Let me talk a little bit about some other relationships, specifically in the radiation treatment waiting room. I will use pseudonyms, since it is possible that folks might not want to be talked about by name. William Miller is a slim, fortyish gentleman, from the Ardmore neighborhood, undergoing radiation to shrink a stomach tumor to make it operable. Interestingly, he has a connection to someone in my accountability group. When I ascertained the connection, I phoned the brother in the group and asked him if I had permission to talk about his issues. This he readily and joyfully granted, and a couple of days later, I mentioned them to William. The response was favorable, and I gathered William had a high opinion of the guy in the group in spite of the issues in his life. I was really amazed at how readily someone with Christ in his life will admit his sin just to bring glory to Christ, and I was gratified at William's response. Hunter Dockery, my preacher at Redeemer, has mentioned many times that Christ has carried our shame so that we can be free of it, and the brother in the group has obviously assimilated that concept.

Lester Platt is a gentleman in his late 60's who is undergoing radiation for advanced prostate cancer. After a week or two, Lester opened up to a drinking problem, a problem with which he has dealt successfully in the last year. I am not sure if he is a believer, but he may well be. He openly shared about an eight-day detox stint at Forsyth General, and about a later connection to an AA group in Yadkinville. Prior to this week, he had been making the drive from Mount Airy with his wife, Helen. This week, for some reason, she could not make it, and so his brother Howard brought him. Lester has been a truck driver for over forty years. I mentioned the other day that it is good that Christ can forgive us because I really want him to grab onto that, if he hasn't already. You can pray that the topic will come up again, and that the scars his alcoholism inflicted on his marriage and family will be healed.

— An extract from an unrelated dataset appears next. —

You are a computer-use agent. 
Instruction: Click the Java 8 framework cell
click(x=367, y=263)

And lastly, we had been seeing a woman named Billie Douglass, but this week she has not been there. She had mentioned last week that she might not be there on Friday because she was beginning chemotherapy in addition to the radiation. She has had cancer before, and really looks like she is on her last legs. She is a genuine, strong-hearted and strong-opinioned woman, not afraid to share about her past, and we learned some personal things about her. She is from Mocksville, her husband died in an industrial accident over twenty years ago, she is a crack marksman, and she has two sons, one of whom is an engineer in a well-to-do firm in the Raleigh area. I ran into her Monday this week on a different floor, where we both had an appointment. We were in the middle of another good conversation when she was called away by a nurse. Please pray that I will see her again and that I will have courage to talk to her about Jesus. She may not be around much longer.

All these contacts, of course, are purely accidental. (If you could see me at this moment, you would notice my tongue planted firmly in my cheek!) The God who planned my history and the histories of billions of other people had this all written in his book before eternity; it is now coming to light. How amazing is that?

And last (but not least), please pray for two people: Rhonda Dering, a Redeemerite with leukemia, and my brother-in-law, Paul Rudy, a minister in SE Wisconsin, who is fighting b-cell lymphoma. Pray specifically that God will bring glory to his name by healing both of them.